Le Luxembourg ne sera reconnu en Europe et dans le monde que lorsque ses représentants seront influents, fiables, lorsqu'ils réussiront à s'assurer un petit morceau d'incontournabilité partout où l'Europe a lieu.
Le Premier ministre luxembourgeois qui ne travaille pas sur le terrain risque d'être écarté rapidement.
Le Jeudi: Si, pour l'une ou l'autre raison vous n'étiez pas nommé président du Conseil, que se passera-t-il? Vous resterez? Est-ce satisfaisant, suffisant pour faire de la bonne politique?

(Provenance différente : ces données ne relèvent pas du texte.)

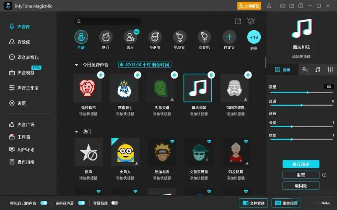The image size is (337, 210).
Task: Collapse the 热门 section arrow
Action: (x=76, y=132)
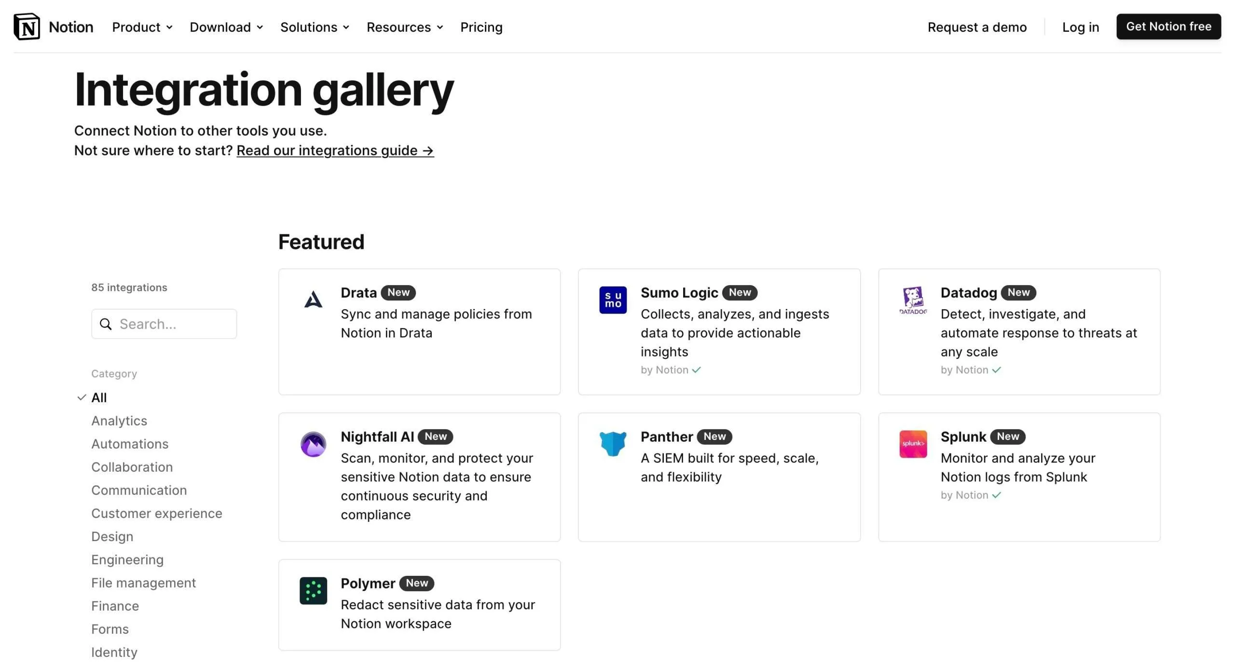Expand the Download menu

[226, 27]
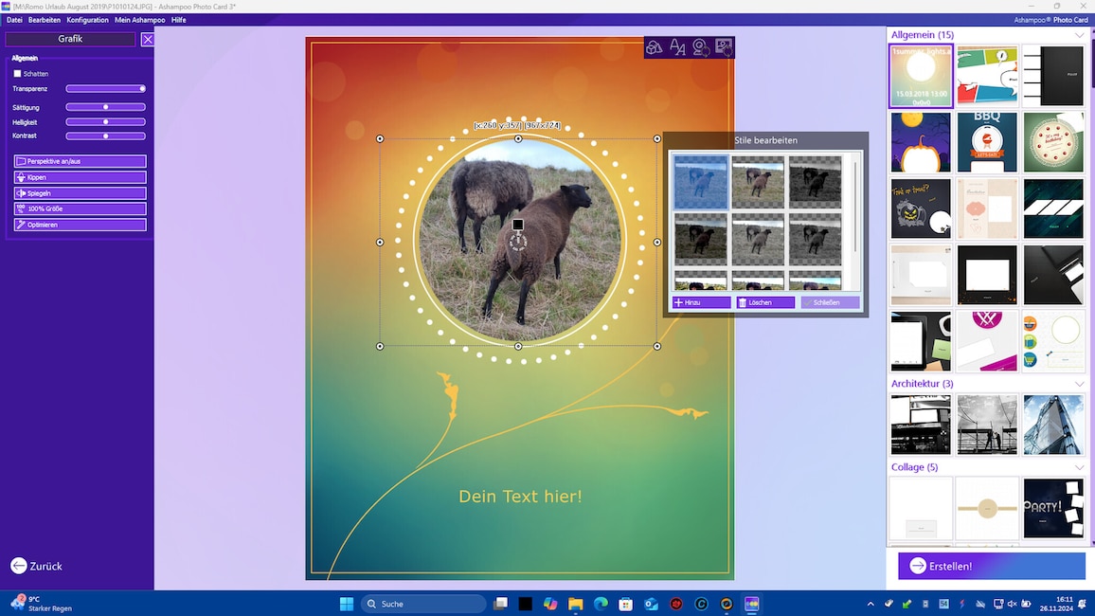1095x616 pixels.
Task: Click the webcam capture icon in canvas toolbar
Action: click(701, 47)
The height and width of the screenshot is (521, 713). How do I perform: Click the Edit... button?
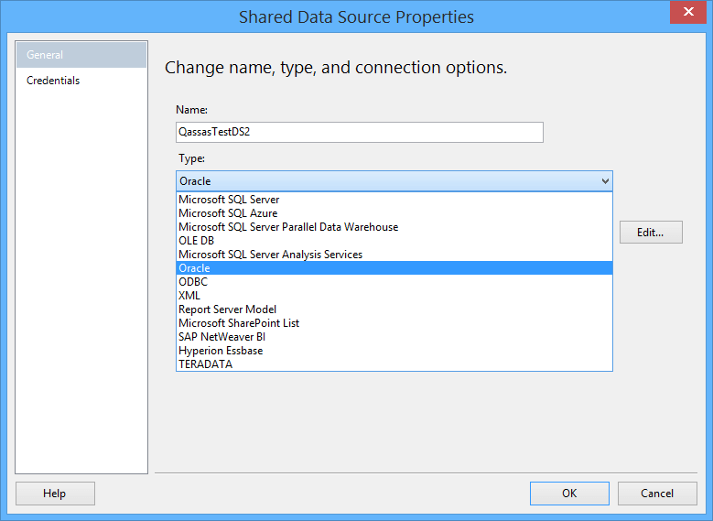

Jean-Claude Juncker: C'est toujours satisfaisant de rester le Premier ministre d'un des six pays fondateurs de l'Union européenne. D'être une des voix en Europe qui est écoutée de temps à autre. A laquelle on s'adresse pour faire avancer des choses. C'est peut-être même plus satisfaisant que d'occuper un poste européen parce que cela permet de faire avancer des processus européens par son imagination, sa créativité. Et ça permet de contribuer à la bonne renommée du pays. Lorsqu'on occupe un poste européen important, on ne peut de manière permanente servir son pays. A voir toute la nervosité que cette perspective déclenche dans le pays, j'ai l'impression que c'est moi qui suis le plus calme à l'approche de cetteéchéance.
Le Jeudi: A force de faire de la politique depuis tant d'années, est ce qu'on trouve encore les moyens d'être parfois un homme tout simplement heureux?
Jean-Claude Juncker: Le bonheur n'est pas une catégorie politique...
Le Jeudi: ...mais humaine!
Jean-Claude Juncker: La politique est un espace où l'on peut collecter des satisfactions qui, si on ne les avait pas, manqueraient à la construction de son bonheur personnel. Mais ce n'est pas une équation: le bonheur personnel et le succès politique ont peu de choses en commun. Je ne suis pas un homme heureux parce que je suis Premier ministre. Mais je suis une personne épanouie parce que je peux gérer ma vie publique et privée en harmonie avec moi-même.